For me, it was a silent goodbye to a chaotic childhood in desperate need of repair. The feelings in my heart were a mixture of fear and excitement. I was heading to Israel the land of my heritage, however, besides the name I didn’t know her. I didn’t speak the language or understand their mentality. However, a resilient voice buried deep inside of me told me that I was heading in the right direction.
After a 15-hour flight which included a refueling stopover in Athens I had finally arrived. I exited the small terminal to find tens of people holding balloons and flowers in anticipation of soon seeing their returning loved ones.
A jealous voice inside spoke up saying wouldn’t it be nice if someone caring and loving was waiting to greet you?

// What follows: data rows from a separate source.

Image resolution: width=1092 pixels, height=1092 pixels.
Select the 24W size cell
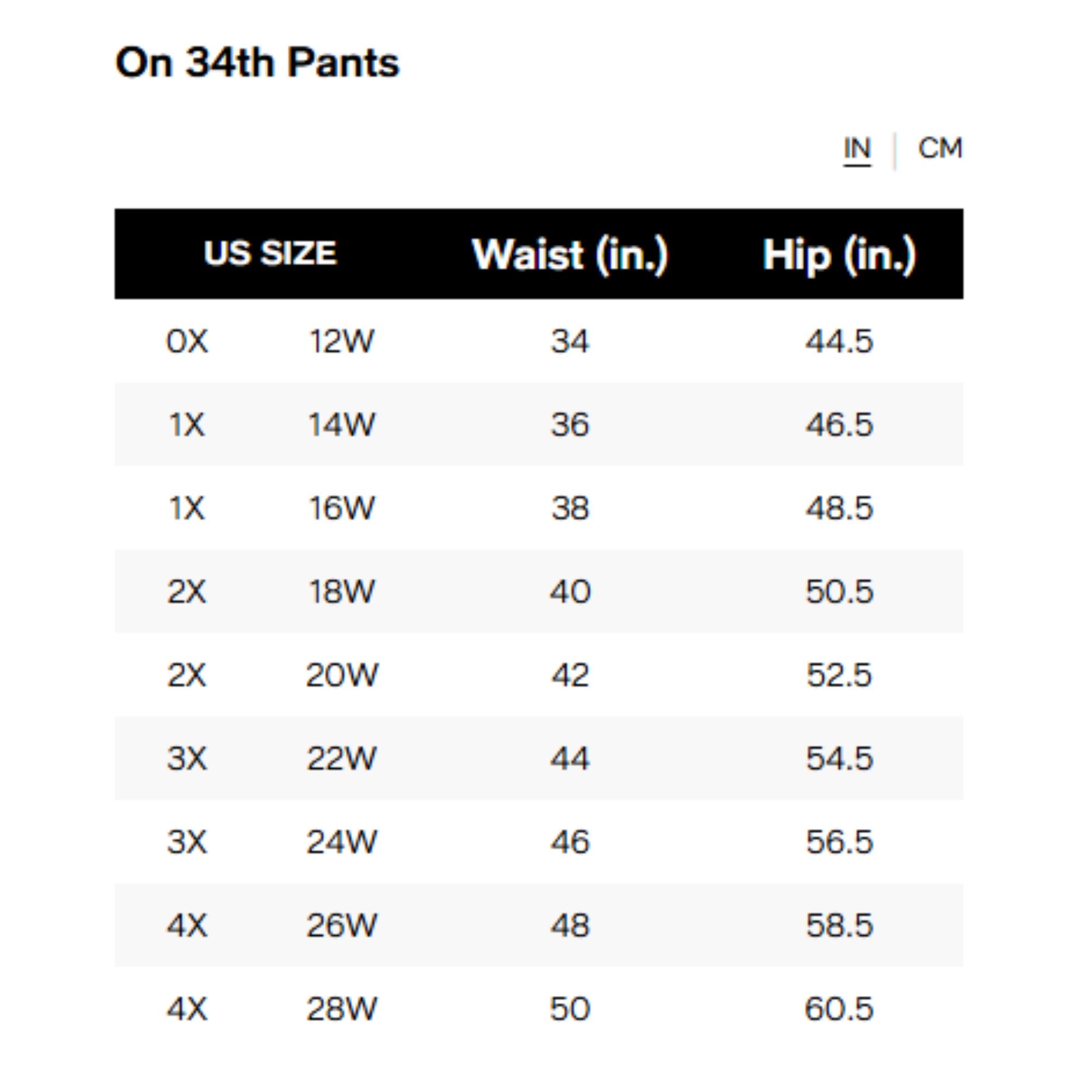click(x=341, y=841)
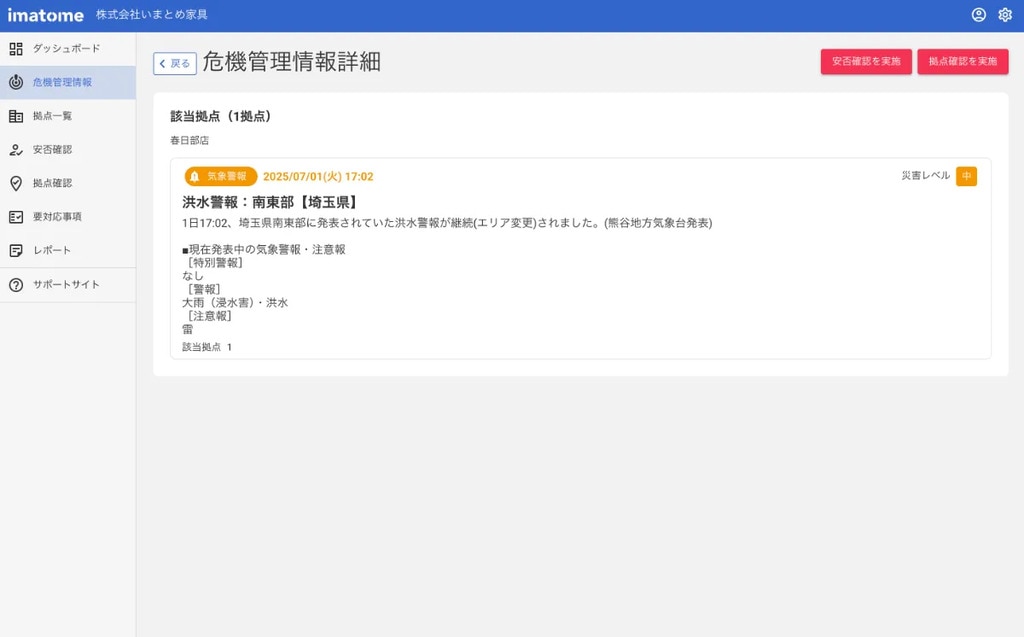This screenshot has height=637, width=1024.
Task: Click the レポート report icon
Action: [16, 251]
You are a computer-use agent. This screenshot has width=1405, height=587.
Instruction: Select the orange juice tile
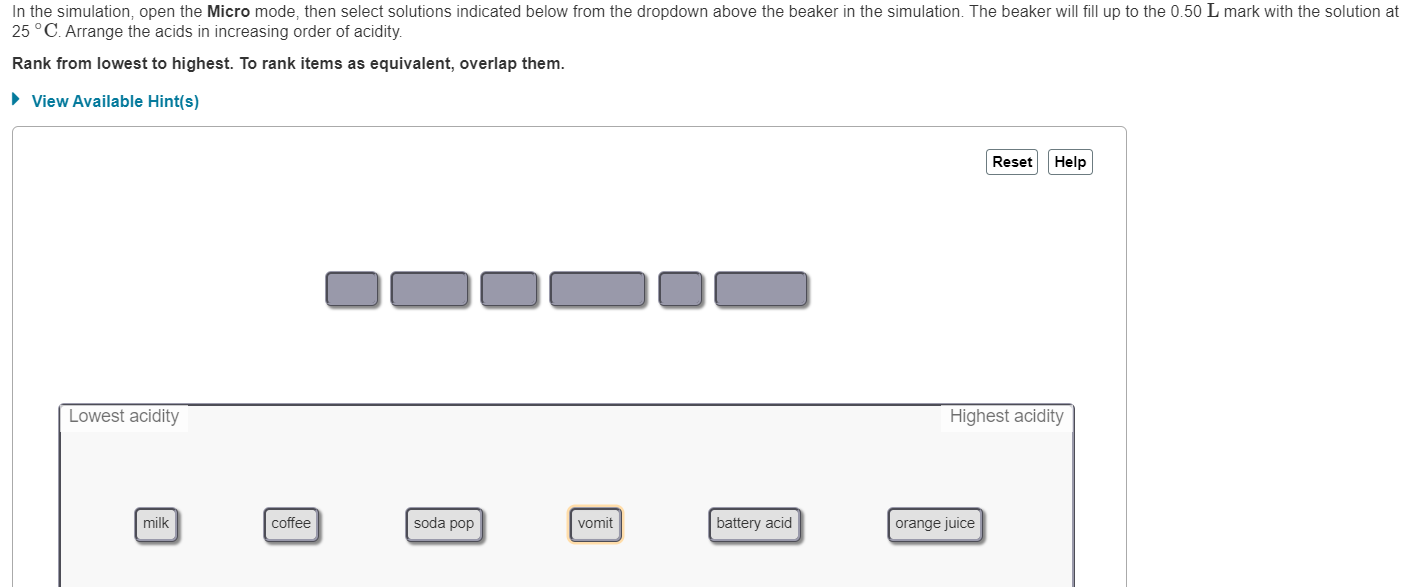click(934, 523)
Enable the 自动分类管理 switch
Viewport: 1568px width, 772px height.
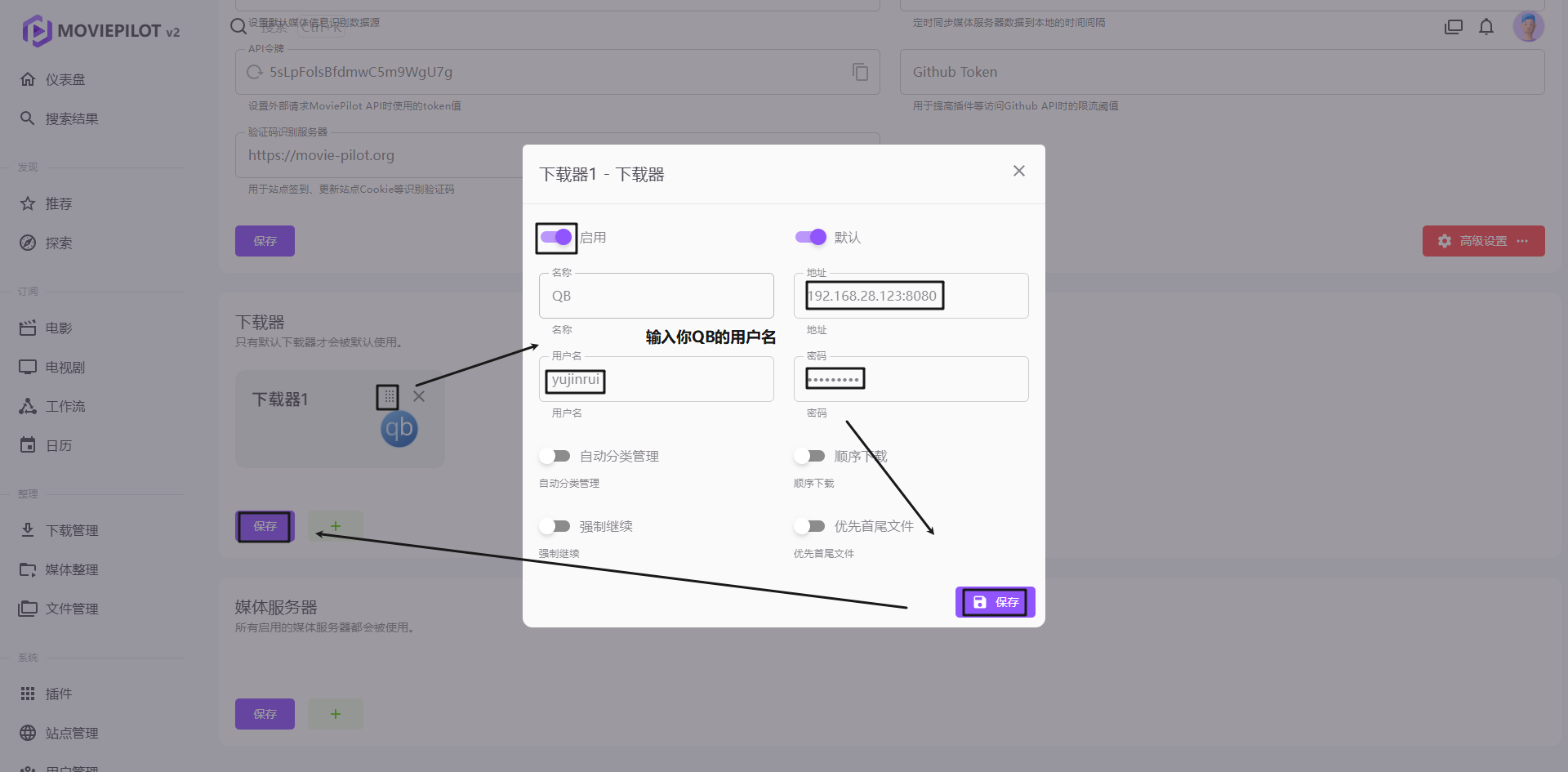(555, 456)
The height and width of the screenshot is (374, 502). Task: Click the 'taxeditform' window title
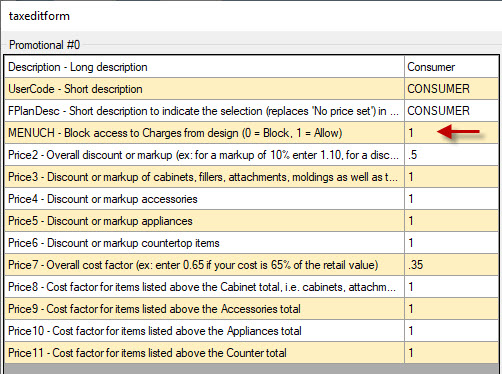(39, 16)
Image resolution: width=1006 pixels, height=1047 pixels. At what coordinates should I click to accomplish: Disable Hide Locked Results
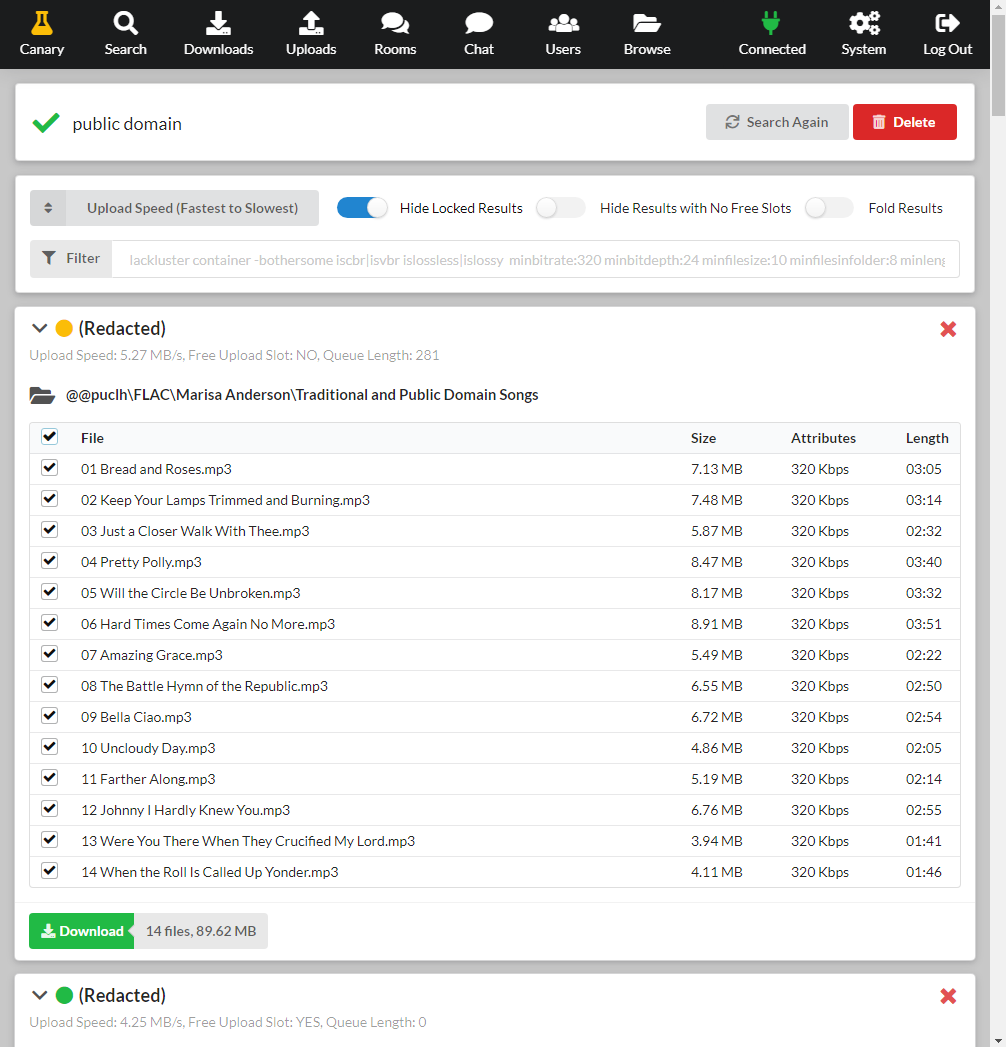[361, 207]

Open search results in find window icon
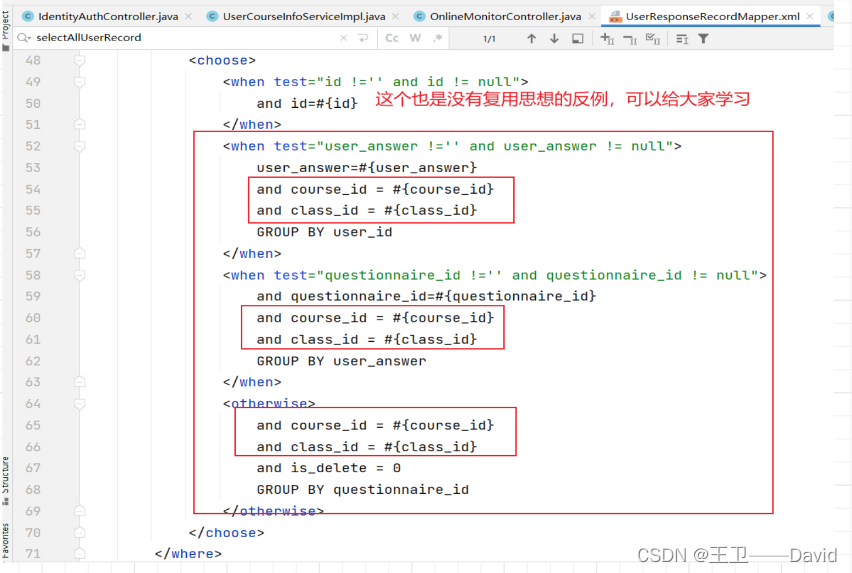tap(578, 39)
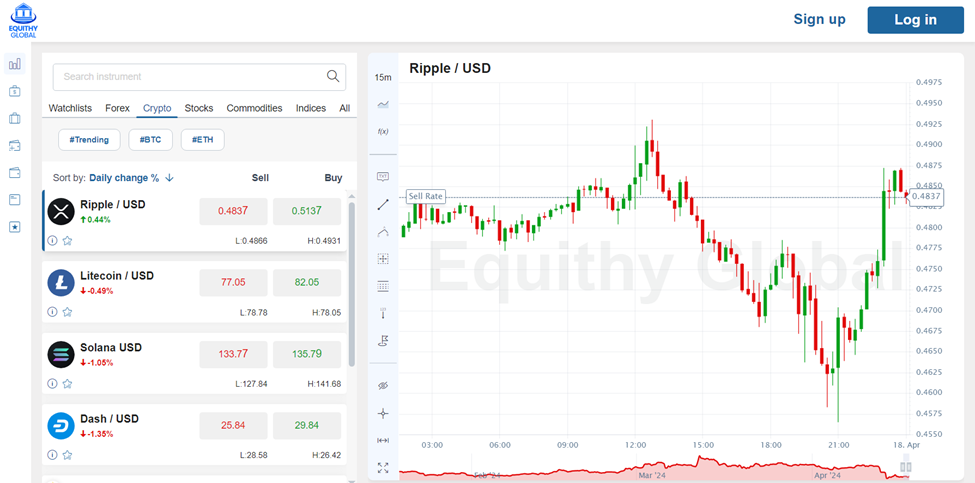Click the Search instrument field
This screenshot has width=975, height=483.
(190, 77)
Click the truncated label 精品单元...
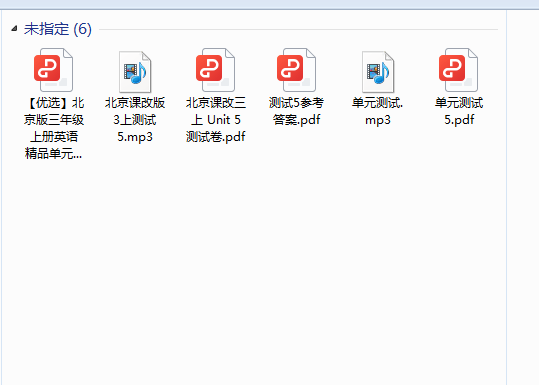Image resolution: width=539 pixels, height=385 pixels. (x=53, y=153)
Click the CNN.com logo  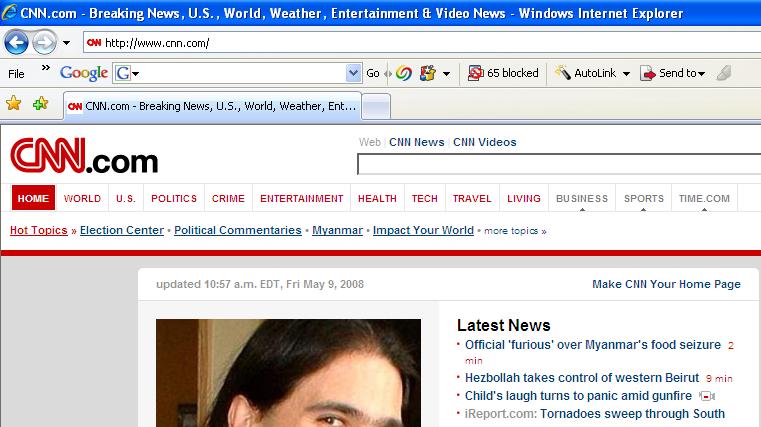pos(84,158)
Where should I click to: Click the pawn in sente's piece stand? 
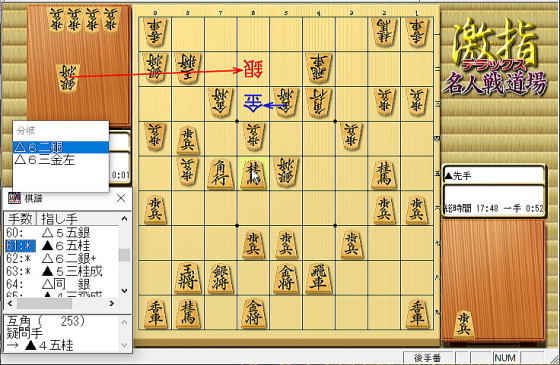(x=463, y=324)
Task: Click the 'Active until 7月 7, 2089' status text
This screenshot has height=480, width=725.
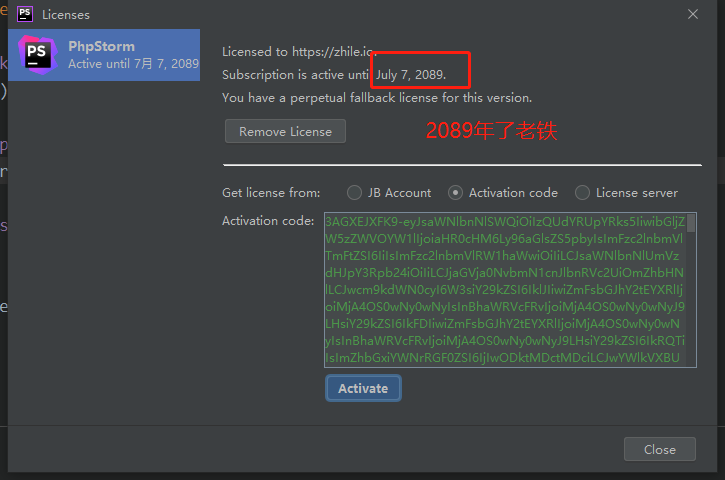Action: point(133,64)
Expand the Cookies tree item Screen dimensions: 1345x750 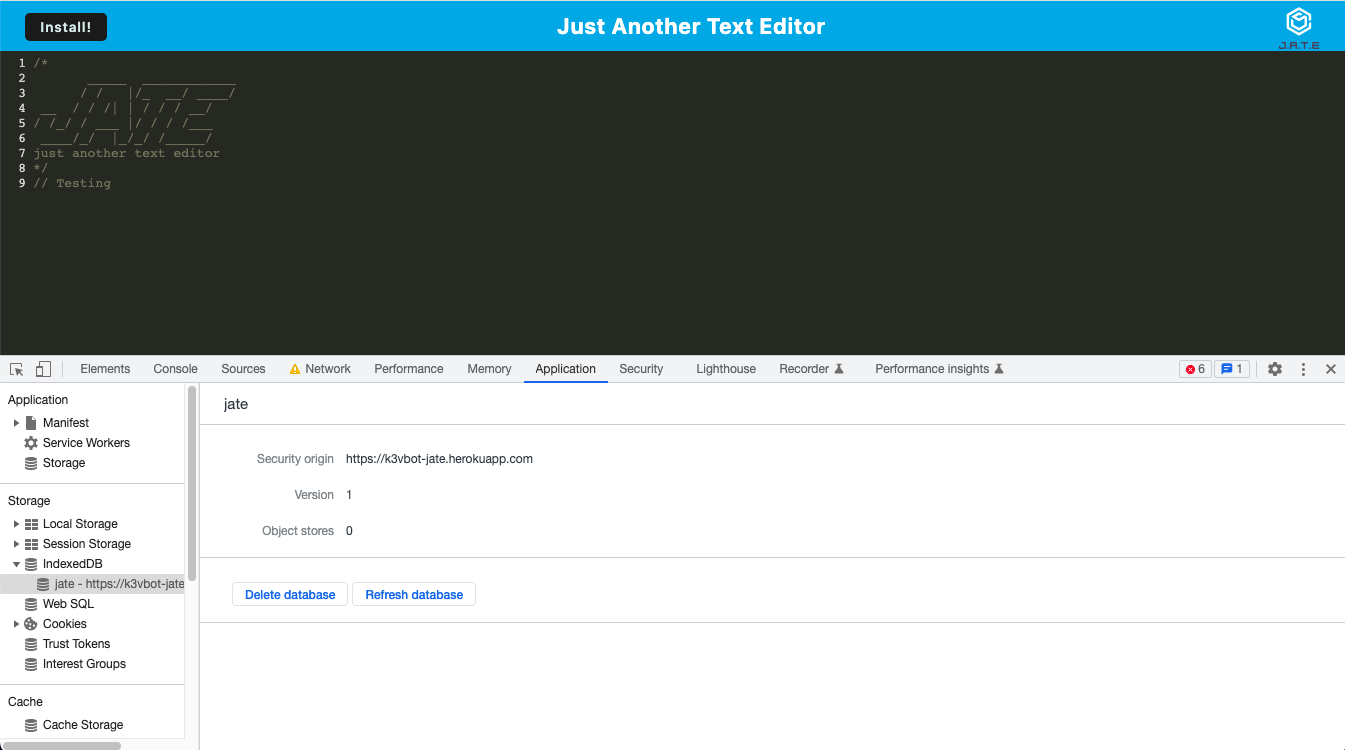(14, 623)
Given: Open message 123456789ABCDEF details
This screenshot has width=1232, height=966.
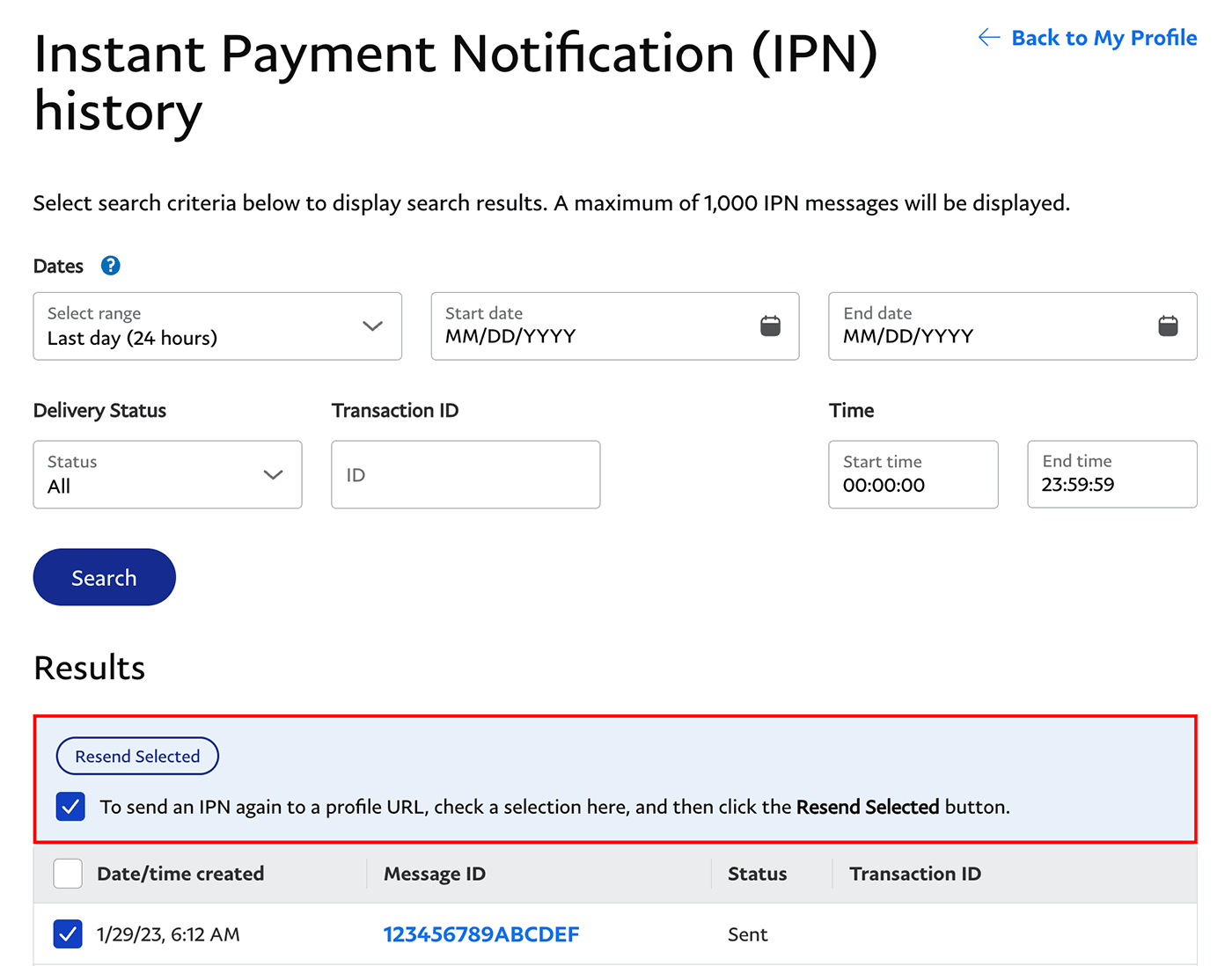Looking at the screenshot, I should coord(480,933).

Wouldnt that be exactly what you need right now?
In response to that my resilient voice assured me not to worry one day, you will have many family members waiting to greet you here as well.
I continued to look for transportation amongst the public transportation options when a fellow student introduced himself with a friendly smile as Jonathan and offered to share a taxi to the school. I felt my resilient inner voice winking at me as if he was saying I told you everything will be alright.
Waiting for me at the administration office was a clean-shaven man with a warm smile who introduced himself to me with a firm handshake as Joe. I remember thinking to myself that he was the coolest Rabbi I ever met. Just a simple no frills friendly Joe.
The student body was a real mix of personalities and backgrounds many of them I knew from back home. I immediately recognized the groups. In one corner were the hockey Jocks and in another corner were the guys with long hair into heavy metal music. My group was the Brooklyn street kids wearing leather jackets speaking a kind of Jewish Italian English. In addition to the familiar groups, there were now a few new ones as well.
A Los Angeles group told us gang stories that made the streets of Brooklyn sound like an amusement park. Everyone was working hard to keep up their facade of toughness and strength so as not to be embarrassed about just how scared they were of being 5000 miles away from home with a return ticket many months down the road.
Slowly, however, the authentic warmth of the staff and the second-year students helped us let go of our coping mechanisms and accept ourselves for who we really are. It was now Rosh Hashanah a new year was starting and I felt clean of dirt and darkness and ready to slowly allow myself to connect with my inner core once again.
In this week’s Parsha Netzavim, Moshe tells the Jewish people that everyone is gathered here today from the water carriers to the wood choppers. Chasidus explains that this Parsha is always read before Rosh Hashana since the word today connotates the day of Rosh Hashana.
Water carriers and woodchoppers resemble the fact that on Rosh Hoshana the diversity of levels of classes of citizens is forgotten. We are one group waiting to coronate their creator as King of the Heavens and the Earth.
The blowing of the Shofer is a level of communication that is pre-verbal. It’s simple and uncomplicated like a child’s cry. This is all part of the process of returning to our inner infinite core. A place before things complicated our relationship with the divine. A place where we can allow ourselves to be our authentic selves vulnerable yet confident, caring, curious, calm, and compassionate.
Have a wonderful Shabbos and a Happy and Sweet New Year inscribed in the book of life!